• _EXERCISE DETAILS_:
Please copy the post about the Cascarets token again, everything from "But the real" down to "of the era.", and swap "castor oil" for "cod liver oil" wherever it appears.

Saturday, May 30, 2015

Cascarets Token from a Bowl of Screws

From my growing collection of patent medicine marketing ephemera, this two-sided coin:

Note the classic slogan near the bottom of the design: "Best for the bowels."

Cascarets, which I had never heard of until I saw this coin in a bowl full of screws, nuts, and washers in my basement, was a brand of laxatives made from cascara, the bark of a bucktorn tree (Rhamnus purshiana, native to the Pacific Northwest). According to the Candy Professor,

Cascarets were made as brown octagonal tablets reputed to have a “pleasant taste — almost as pleasant as chocolate.” They were put up in rectangular tin boxes of six tablets designed to nestle easily in a vest pocket or small handbag. Cascarets quickly captured the nation.... their roll-out [was backed] with a $500,000 advertising push and incentives to retail druggists. By 1899, Cascarets were selling 5,000,000 boxes per year, and were poised to become the top-selling proprietary medicine in the U.S.

Cascara is a powerful drug with unambiguous effects. As the science staff at Memorial Sloan-Kettering Hospital explain, “Cascarosides increase intestinal motility and lead to propulsive contractions.” But around 1900, Americans didn’t just associate constipation with abdominal discomfort or gas or indigestion. Constipation for our great-grandparents was the root evil of just about every ailment and malaise you could think of. And for whatever was wrong with you, a laxative (or purgative or cathartic–the terms were used pretty interchangeably) would do the trick....

But the real benefit in the new candy cathartic was the banishment of the old remedy:  castor oil. Doctors and mothers alike were desperate to find some way of avoiding the nightly struggle to force the nasty liquid down Junior’s screaming throat.  Imagine the relief of American children when Cascarets took the place of the daily dose of castor oil. 
The "always win" token is from a bit later in the product's history — the 1930s. Lots of people seem to have them for sale online, so I guess mine is not particularly valuable, but it does make for a nice reminder of the era.

• _PROVIDED INFORMATION_:
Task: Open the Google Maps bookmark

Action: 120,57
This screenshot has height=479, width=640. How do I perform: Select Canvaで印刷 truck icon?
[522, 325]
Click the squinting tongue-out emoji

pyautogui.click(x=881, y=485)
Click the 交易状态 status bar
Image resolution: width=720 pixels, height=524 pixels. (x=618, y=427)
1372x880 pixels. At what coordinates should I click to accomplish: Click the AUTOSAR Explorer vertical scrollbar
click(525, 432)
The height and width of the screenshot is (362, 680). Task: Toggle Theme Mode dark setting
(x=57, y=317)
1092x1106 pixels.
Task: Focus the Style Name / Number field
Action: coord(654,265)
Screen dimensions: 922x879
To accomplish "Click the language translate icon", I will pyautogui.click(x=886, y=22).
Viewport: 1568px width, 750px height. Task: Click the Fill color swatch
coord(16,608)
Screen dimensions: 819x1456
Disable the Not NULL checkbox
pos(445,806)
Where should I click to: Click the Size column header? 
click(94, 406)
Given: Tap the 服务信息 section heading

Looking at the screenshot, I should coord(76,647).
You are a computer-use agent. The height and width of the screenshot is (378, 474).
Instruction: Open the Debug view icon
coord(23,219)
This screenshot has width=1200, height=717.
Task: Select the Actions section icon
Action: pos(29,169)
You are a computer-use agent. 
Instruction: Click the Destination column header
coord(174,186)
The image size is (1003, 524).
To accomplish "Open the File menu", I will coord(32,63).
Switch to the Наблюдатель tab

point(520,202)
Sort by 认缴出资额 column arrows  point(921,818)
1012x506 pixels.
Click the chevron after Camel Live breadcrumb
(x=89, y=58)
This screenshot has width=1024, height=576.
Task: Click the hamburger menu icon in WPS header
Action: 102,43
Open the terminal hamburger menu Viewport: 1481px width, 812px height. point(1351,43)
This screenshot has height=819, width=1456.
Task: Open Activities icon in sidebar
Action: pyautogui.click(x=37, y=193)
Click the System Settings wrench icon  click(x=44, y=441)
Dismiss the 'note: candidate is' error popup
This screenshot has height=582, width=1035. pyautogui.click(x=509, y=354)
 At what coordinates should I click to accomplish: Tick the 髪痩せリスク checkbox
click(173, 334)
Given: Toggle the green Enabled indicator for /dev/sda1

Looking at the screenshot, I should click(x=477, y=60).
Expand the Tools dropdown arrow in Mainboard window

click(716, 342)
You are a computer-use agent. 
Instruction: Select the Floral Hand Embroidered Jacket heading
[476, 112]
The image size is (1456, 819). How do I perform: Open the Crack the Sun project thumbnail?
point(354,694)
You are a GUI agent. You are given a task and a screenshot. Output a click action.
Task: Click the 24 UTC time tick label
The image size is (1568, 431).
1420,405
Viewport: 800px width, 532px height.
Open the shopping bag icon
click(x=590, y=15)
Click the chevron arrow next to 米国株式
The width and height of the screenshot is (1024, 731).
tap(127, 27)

• _RESPONSE AREA_:
But the real benefit in the new candy cathartic was the banishment of the old remedy:  cod liver oil. Doctors and mothers alike were desperate to find some way of avoiding the nightly struggle to force the nasty liquid down Junior’s screaming throat.  Imagine the relief of American children when Cascarets took the place of the daily dose of cod liver oil. 
The "always win" token is from a bit later in the product's history — the 1930s. Lots of people seem to have them for sale online, so I guess mine is not particularly valuable, but it does make for a nice reminder of the era.